━━━ 文書 ━━━
昼メシを求めてワイシャツ姿のお役人さんたちが歩く官庁街で、ぼくとマコトは、マコトが20年近く乗ってきた赤いターボ車のなかにいた。
やがて、出口から東京駅と間違えて降りてしまったような、気張ってカラフルに決めたお上りさん然とした大川さんが現れた。
なんと、手を振りながら走ってくる。
おいおい、少しの遅刻なんかいいから、また転んで骨折しないでちょうだい。
「ごめん、ちょっと遅れたー。でも、なんでクルマなの? どっか行くの? 農林水産省の食堂でタンメン食べるんじゃないの?」
そんな変化球は、第七回ではまだ早い。
「横浜方面に行くって、候補店もメールしておいたでしょ」
「あれは別のときだと思ってた。だったら、なんで霞ヶ関なの?」
マコトが答える。
「大川さんの足のこと考えて、南千住から乗り換えのない場所で、なおかつ高速に乗りやすいとこを選んだの」
「なのに、走るとは。やめてよ。心臓、痛いわ」
「うん、退院してから、いま初めて走った。走れたね」
まあ、無事だからよし。

官庁街から湘南へ。
ドライブ、スタート。


クルマ発進。ブオーン。首都高へイン。
「わーい、ドライブだ。横浜行くんだ。やったー」
「てか、正確には藤沢ね」
「そのあと、茅ヶ崎」
「それって、サザンのなんとか石のとこ?」
「エボシ岩ね」
「あたし、サザンって聴いたことないんだよ」
「どうやって、この日本で生きてきたんだ」
「でも、あれは知ってる。♪いまなんじ〜、そうよだいたいよ〜」
「♪そうねだいたいね〜、だけど」
「♪いまなんじ〜、まったくわかんない〜」
「♪まだはやい〜、だよ。全然違う」
「あははー、似てるじゃん」
サザンは知らなくても、十分はしゃいではいる。
「あたし、ユーミンも知らないんだよ。飛行機雲以外。あの歌は、あたしのライバルが好きで、なんかむかついて聴いた」
決して褒め言葉ではなく唯一無二の存在の大川さんに、ライバルがいたなんて。どれだけおバカなひとだったんだろう。
「そういえば、あったね。ハゲが毎日走ってる歌が」
「もしかして、爆風スランプのランナー?」
どうして、そこへ飛ぶのか。わかるぼくも、エライ。
「そんなの。中野サンプラザだっけ」
「そっちは実在のもうすぐ取り壊しになる建物。歌ったのはサンプラザ中野」
「あー、逆か。あたしが聴いてたのは、なんだっけ、ローリー寺西がいたやつ」
「すかんち」
これは逆から読まないように。
「あと大槻ケンヂがいたやつ」
「筋肉少女帯」
歪んだ青春だったに違いないセレクトだ。オサレなユーミンワールドからは、億万光年離れている。ベタベタのサブカル。
━━━ データ欄 ━━━
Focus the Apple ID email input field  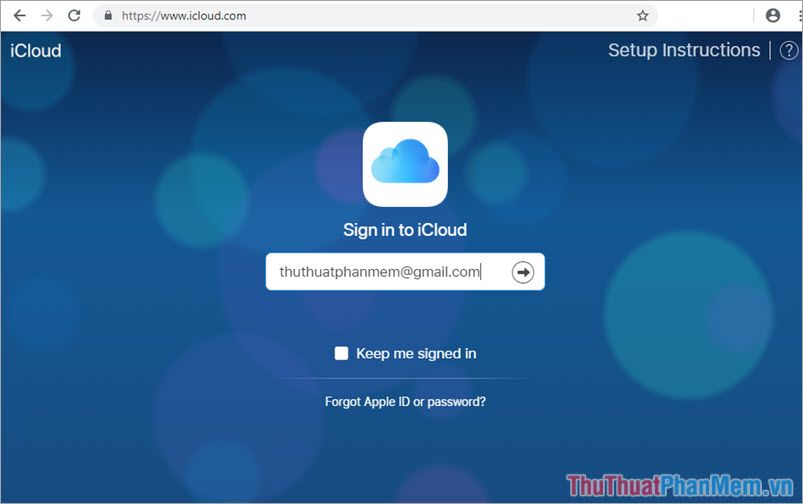point(385,272)
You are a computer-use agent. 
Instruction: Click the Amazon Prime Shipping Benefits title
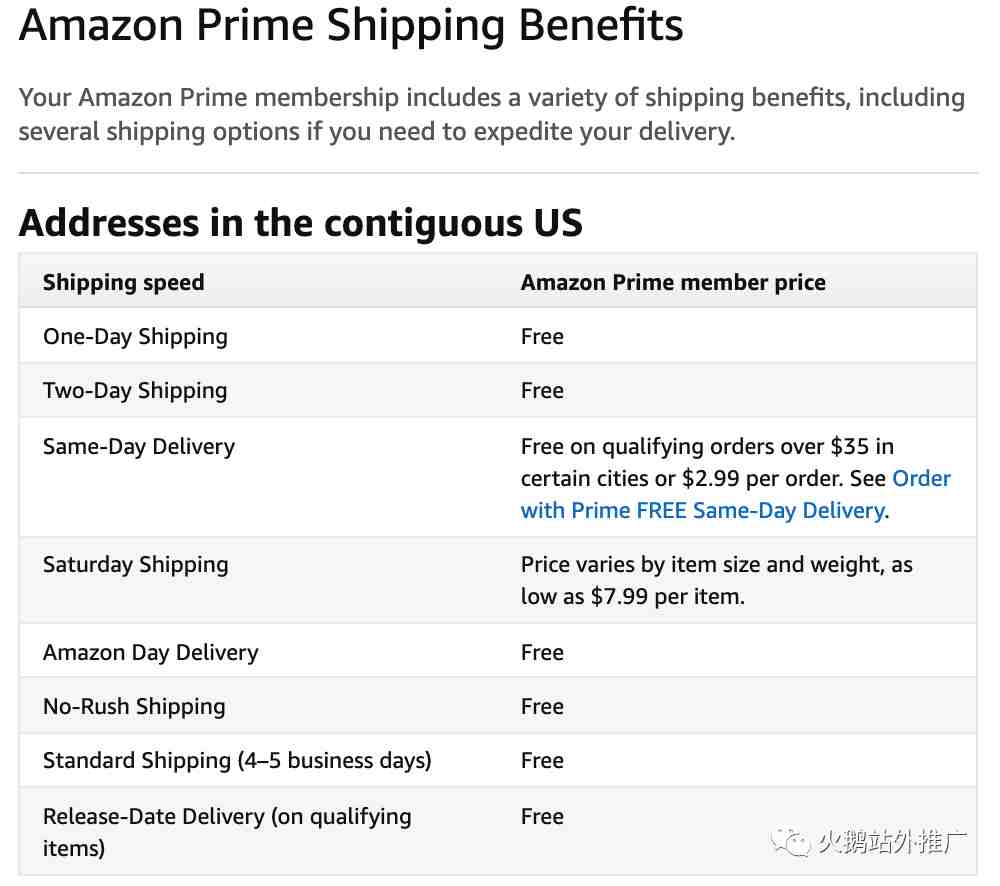click(351, 24)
━━━
* [やること]:
(A) 湘南へのドライブの文章について、次の(i)〜(iii)が文章の内容と合うかどうかを「はい」か「いいえ」で答え、判断の決め手となる語句を文章から正確に引用すること。
(i) マコトは赤いターボ車に20年近く乗ってきた。
(ii) 大川さんはサザンをよく聴いていた。
(iii) 待ち合わせ場所に霞ヶ関を選んだのは、農林水産省の食堂で食べるためだった。
(B) 湘南へのドライブの文章の続きを、最後の文の後から書き進めてください。

* [回答]:
(A)
(i) はい。「マコトが20年近く乗ってきた赤いターボ車」
(ii) いいえ。「あたし、サザンって聴いたことないんだよ」
(iii) いいえ。「大川さんの足のこと考えて、南千住から乗り換えのない場所で、なおかつ高速に乗りやすいとこを選んだの」

(B)
「あと、♪リンダリンダリンダリンダ」
歌詞は間違いようがないが、メロディーはかなり違う。それにぼくやマコトより年上でブルーパーツが青春って、年代が合わないだろ。生涯青春ってやつかい。
「俺、ブルーハーツ嫌い。あんなのパンクじゃない」
運転手のマコトが口を挟む。マコトはパンクと歌謡曲にはうるさいのだ。いるよね、こーゆー偏屈ジイさん。
「なんだっけ、いまは?」
「クロマニヨンズ」
嫌いなら、確認しなくてもいいのでは。
はしゃいだ空気で、クルマは高速を降りる。
「ここって、湘南?」
「大きい意味では」
「あたし、湘南に思い出ないんだよねー」
だろうね。サザンもユーミンも無縁だったんだから。大槻ケンヂは来ないだろうし。野方でなら、何回か見かけたけど。
「唯一あるのが、大原の交差点」
「それは鎌倉と言ったほうがいいけどね」
「あそこ、いつも渋滞してたじゃん。そんで、夏の暑い日に付き合ってたオトコとふたりで、棒アイス売り歩いたことがあるよ。何日かやったなー。儲かった」
渋い思い出だ。地回りにど突かれもせず、ご無事でなによりでした。
話に夢中になってナビの指示を聞き逃したりで、予定より30分遅れで、目的の「ラーメンまるとも」に到着。

さっきまではしゃいでいたのに、
なぜか毅然たる顔つき。


街道沿いの店は一見、潰れかけたドライブインのようだが、駐車場はほぼ満車で、店前には行列ができているではないか。
いつもと違う人気店とは知っていたが、これほどまでとは思わなんだ。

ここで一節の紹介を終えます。